▶ [Task instructions]
Select every line of the data below that contains the string "width" and copy each one out. The match is case-sensitive.

▶ [Records shown]
——

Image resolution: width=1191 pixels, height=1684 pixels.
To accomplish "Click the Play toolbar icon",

——

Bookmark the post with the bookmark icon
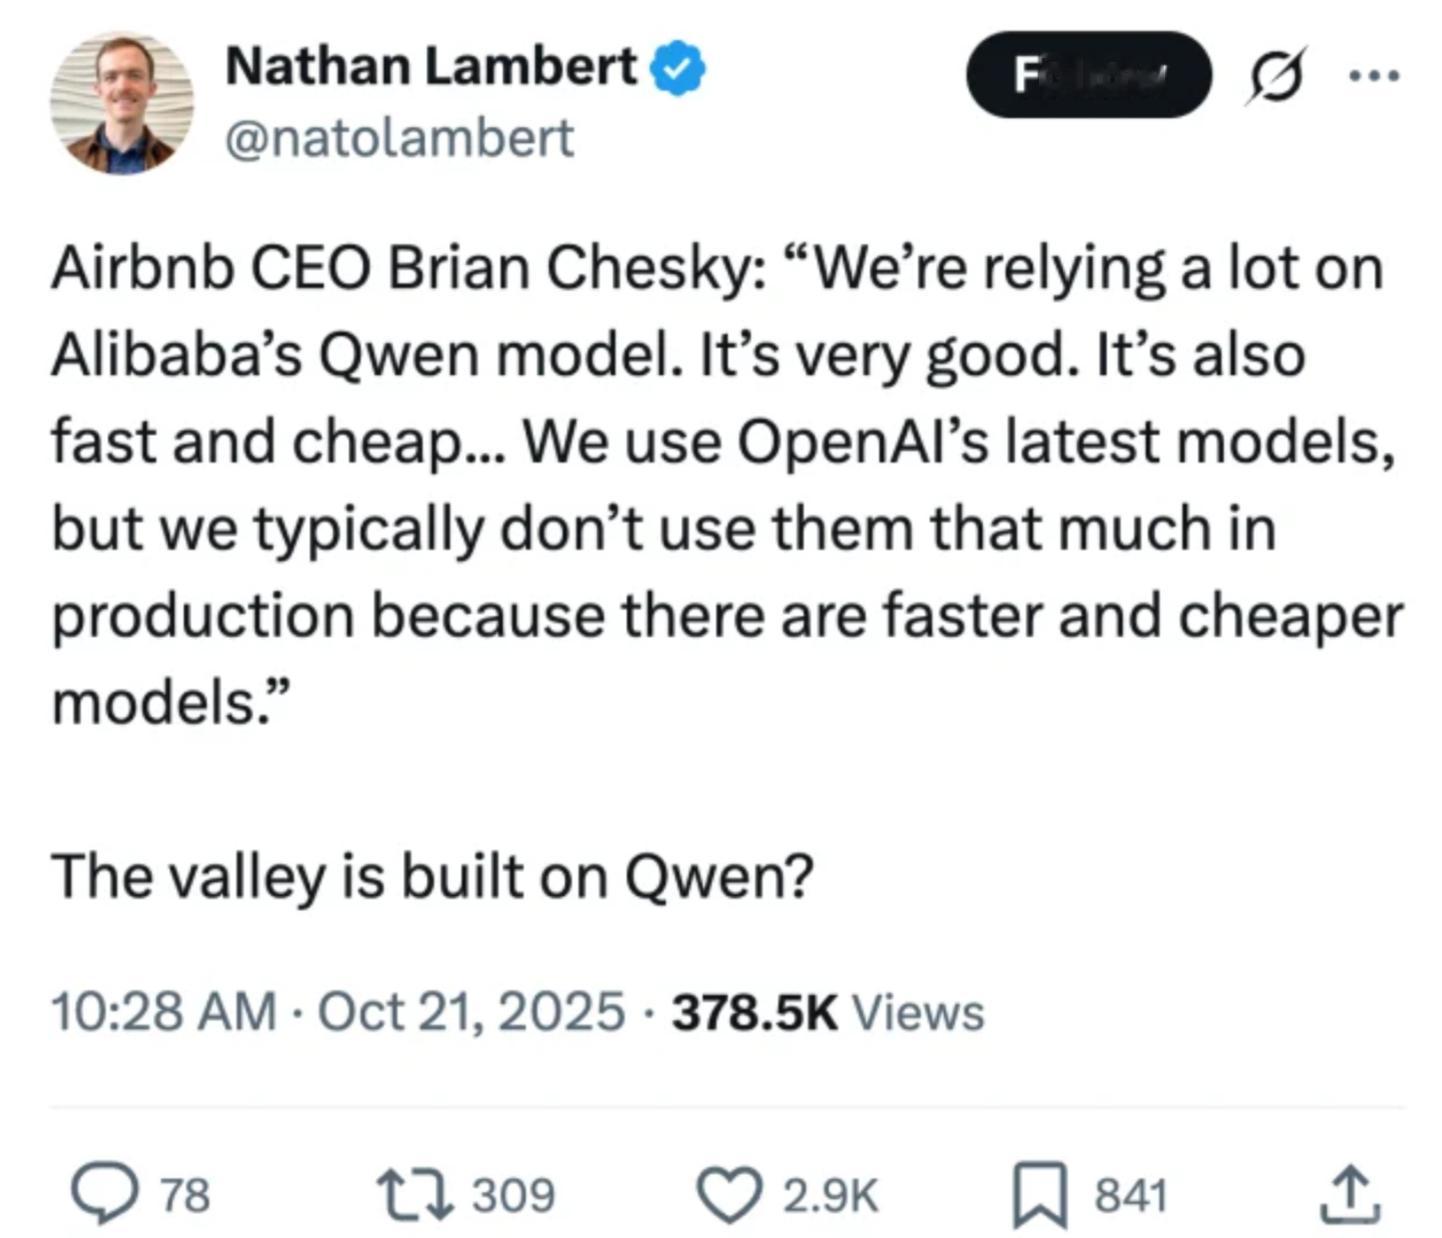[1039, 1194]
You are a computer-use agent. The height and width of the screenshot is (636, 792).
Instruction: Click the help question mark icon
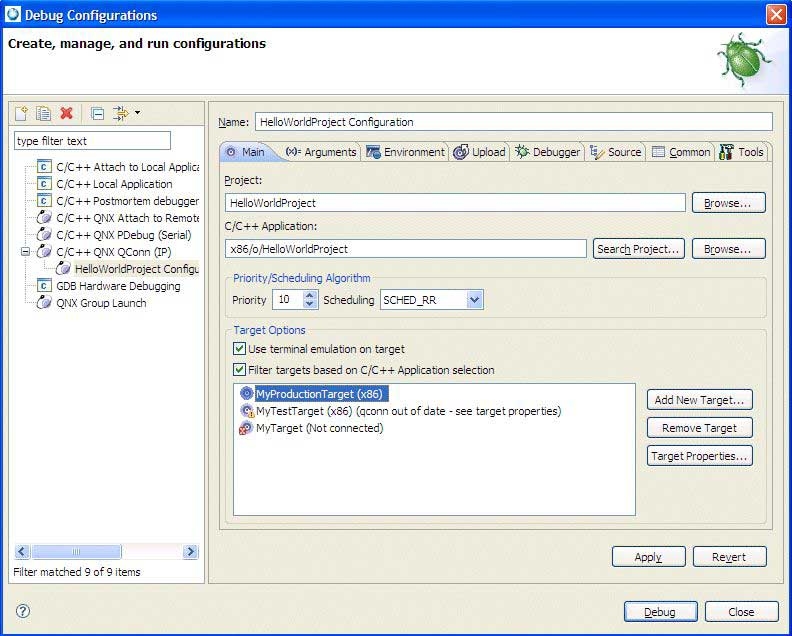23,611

——

▶ [Problem solution]
Image resolution: width=1191 pixels, height=1684 pixels.
You are a computer-use agent. The height and width of the screenshot is (636, 792).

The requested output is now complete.